Text:

I understand the basic workings of a cooling tower (wet bulb temp, efficiency, cycles of concentration, make-up, blow down, drift etc) fairly well. With that, I understand that the amount of evaporation is proportional and fixed to the heat load. A such, ones first opportunity to reduce water is to recover/minimize blow down and drift. The facilities already have 0.1% drift on average, and run anywhere from 10-25 cycles of concentration in addition to recovering the blowdown for process water.

Despite this, the cooling towers still represent over 60% of water usage, so the next step is looking at the evaporation side. During the summer, the evaporative load is fixed and cannot be reduced. However, during the winter we already see reduction in water consumption. This stems from a combination of latent + sensible heat changes during the winter, as opposed to exclusively latent heat changes during the summer. As much as 25% of the heat load at certain facilities is dissipated via sensible heat change during the deep winter (January February). This is a commonly referred to phenomenon in the cooling tower industry and even has it's own correction factor in some simplified equations.

This has led me to believe that there is potential to control this effect and reduce water consumption even further. Adding to this evidence is the graph below. In this graph, one can see that for a substantial portion of the year, the basin temperature goes as low as 55 degrees F. The cooling water for the process does not need to be any colder than 70-75 degrees F.

Records about locating elements on screens
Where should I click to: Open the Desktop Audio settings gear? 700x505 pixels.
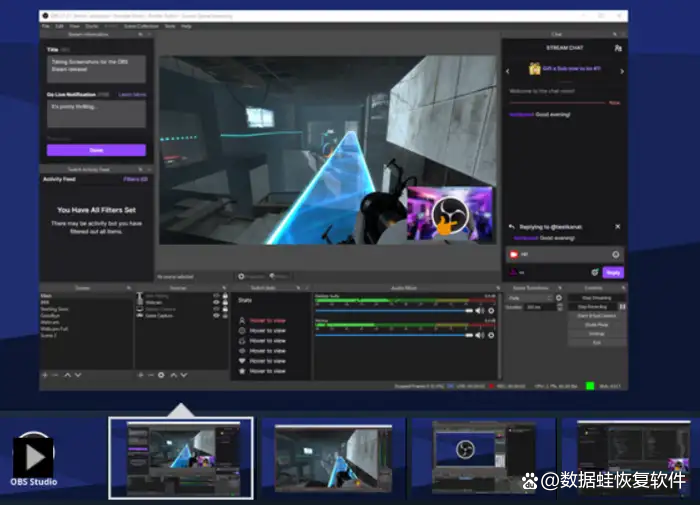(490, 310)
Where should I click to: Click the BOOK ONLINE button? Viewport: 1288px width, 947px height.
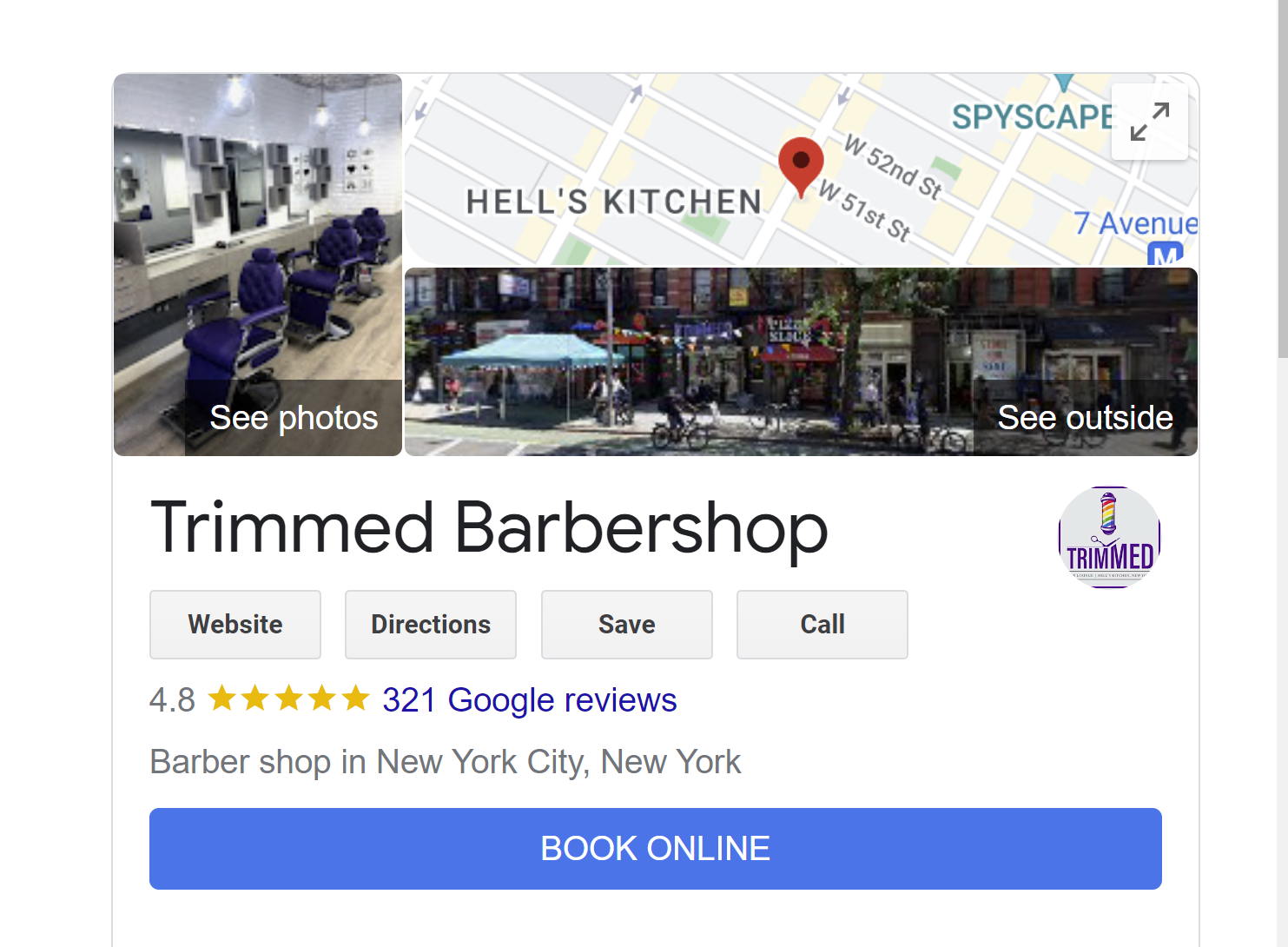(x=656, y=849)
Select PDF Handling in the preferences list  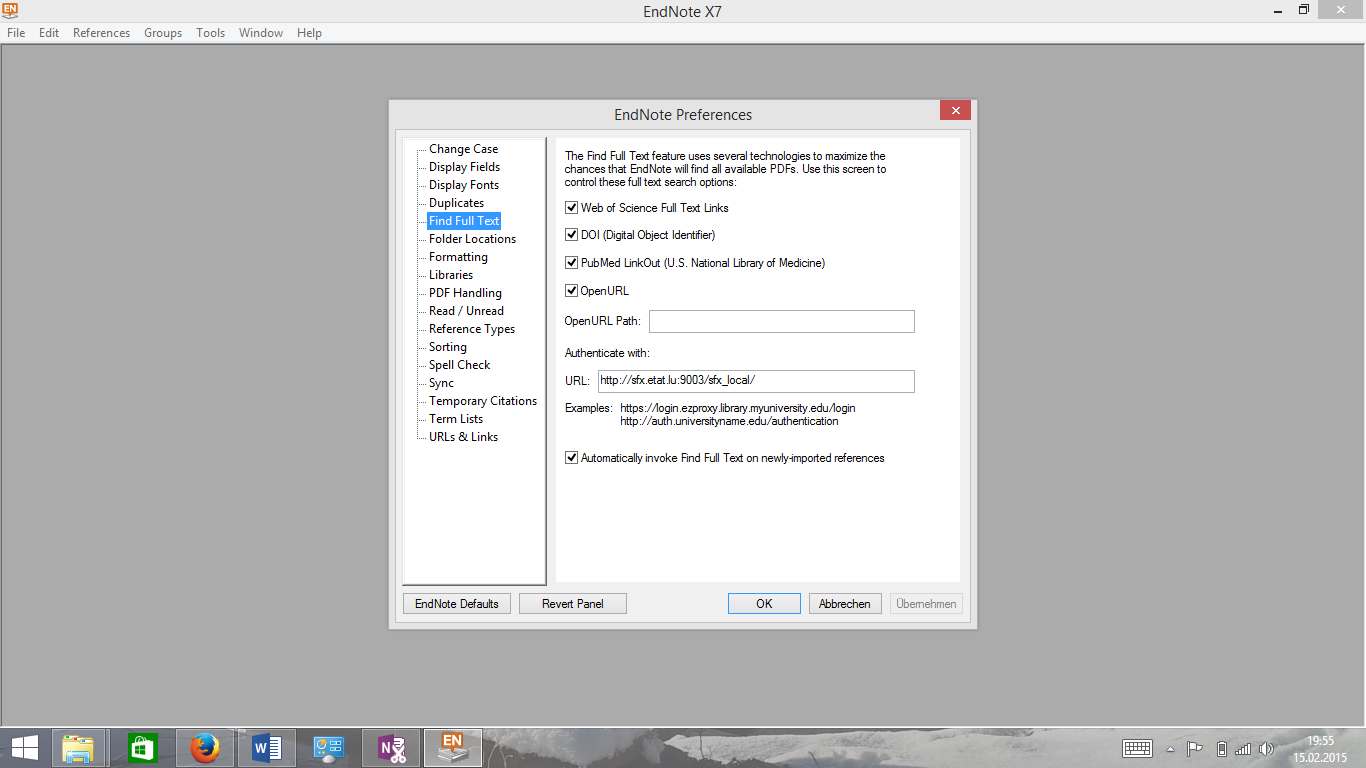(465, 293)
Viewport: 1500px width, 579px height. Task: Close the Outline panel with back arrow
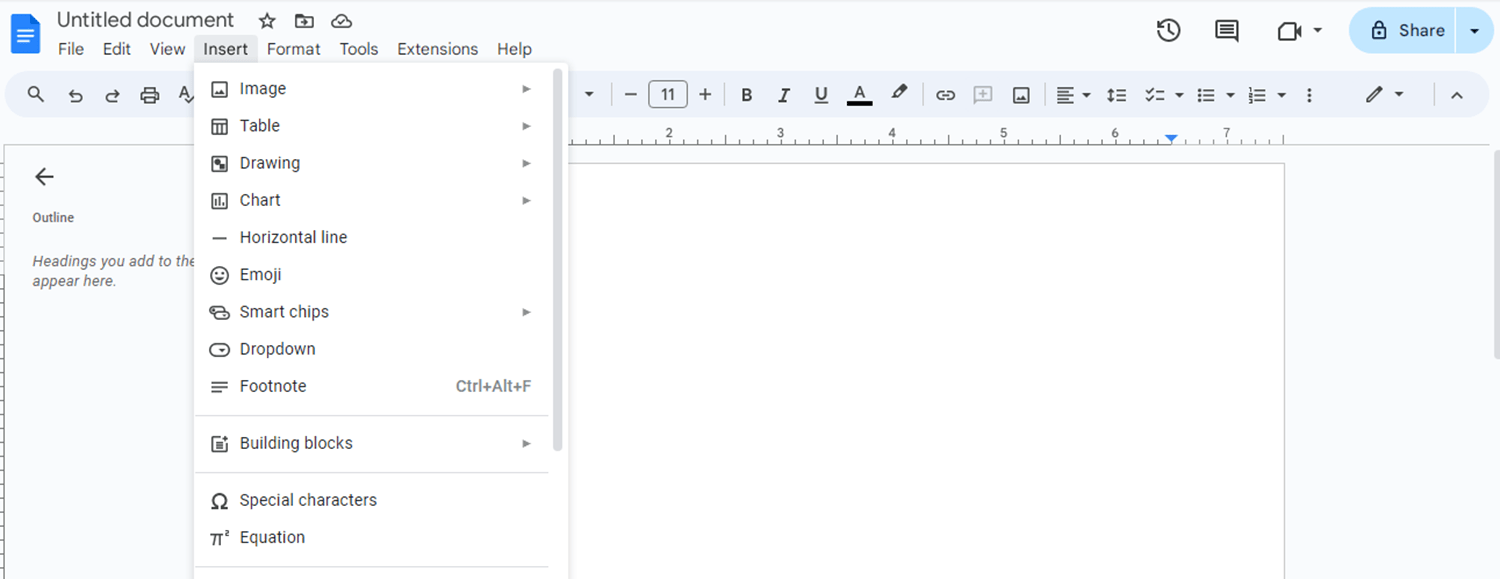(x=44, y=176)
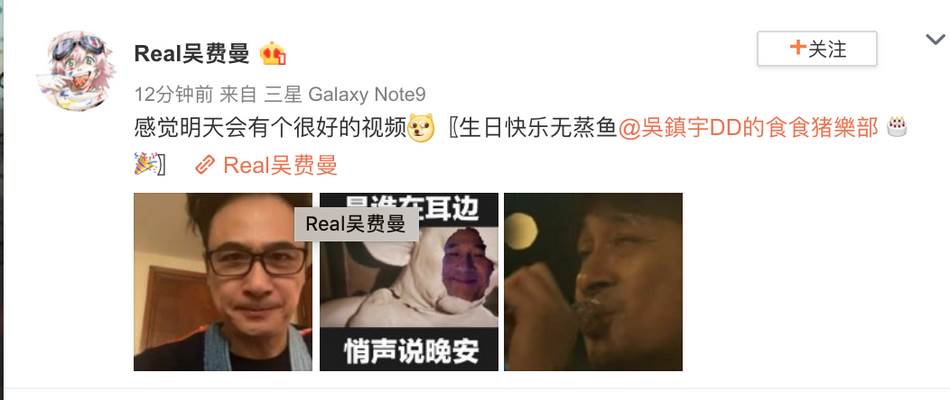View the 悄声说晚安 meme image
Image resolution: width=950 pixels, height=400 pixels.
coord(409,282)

Problems to work on:
a – In the cooling tower text above, how much of the heat load at certain facilities is dissipated through sensible heat change during the deep winter?
b – Continue the cooling tower text above from where it stops.

Responses:
a – As much as 25%.

b –
Cooling tower basin temperature

Considering that the basin temperature is consistently so much colder than necessary, my gut reaction says "we have more cooling taking place than necessary". While we don't want to reduce total cooling MW's, one would want to minimize mass transfer driving force (to stop evaporation), and maximize temperature driving force (to increase cold air to hot water heat transfer). Doing this would shift more of the heat load from latent to sensible heat. I was thinking this could be achieved by slowing the circulation fans down with VFD's. Lower air flow rate for the same water flow rate, air gets saturated sooner to reduce evaporation, and the water circulating would be warmer to hopefully increase heat exchange between air/water. In effect, what I'm hoping will be the case is being able to operate the cooling towers as a "wet cooling" unit during the summer, but utilize it as a "partial dry cooling" unit when possible to save water, but without spending the capital to purchase an actual dry cooling unit.

Now my questions

  1. I cannot find ANYTHING online about doing this to reduce water consumption. Am I missing something blatantly obvious that shoots down the idea of trying to control the heat load towards sensible vs latent heat? (effectively trying to "dry cool" instead of "wet cool", but using a cooling tower designed for wet cooling)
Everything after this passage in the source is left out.